Proposals to restrict single-use plastic items gaining steam in Gig Harbor
Support appears to be building for two ordinances that would restrict stores and restaurants in Gig Harbor from using certain products, including plastic bags, plastic straws and Styrofoam. A majority of the people who spoke about the ordinances at the Nov. 14 City Council meeting said they support banning some kinds of plastics from the city. That included Holly Chisa of the Northwest Grocery Association, who told the council her group would abide by the ordinances if passed. “We are here today to let you know the ordinance in front of you today is one that we know, and if you choose to go this direction, we would support that decision,” Chisa said. Jake Gregg reports. (Tacoma News Tribune)

Poisoned Wildlife and Tainted Meat: Why Hunters Are Moving Away From Lead Bullets  
Many hunters are ditching traditional ammunition amid mounting evidence that it harms scavengers and pollutes the food people eat. Ian Urbina reports. (NY Times)

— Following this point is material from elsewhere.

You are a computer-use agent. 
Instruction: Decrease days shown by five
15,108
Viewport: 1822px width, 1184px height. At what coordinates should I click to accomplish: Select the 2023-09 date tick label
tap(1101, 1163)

If you like to watch: To fix salmon streams, leave it to beavers 
Join us to watch how scientists trap, rehabilitate and relocate beavers from suburban pond to mountain stream — and discover the strange technique used to tell a male beaver from a female. Sarah Hoffman reports. (Crosscut/KCTS) See also: Chinatown koi evacuation begins as otter rampage claims 10th fatality  (Vancouver Sun)



Now, your tug weather--



West Entrance U.S. Waters Strait Of Juan De Fuca-  211 AM PST Mon Nov 26 2018   

SMALL CRAFT ADVISORY IN EFFECT THROUGH LATE TONIGHT   

TODAY  SE wind 20 to 30 kt. Wind waves 3 to 5 ft. SW swell  10 ft at 10 seconds building to 15 ft at 11 seconds in the  afternoon. Rain. 

TONIGHT  SE wind 20 to 30 kt easing to 5 to 15 kt after  midnight. Wind waves 3 to 5 ft subsiding to 2 ft or less after  midnight. W swell 15 ft at 13 seconds. Rain.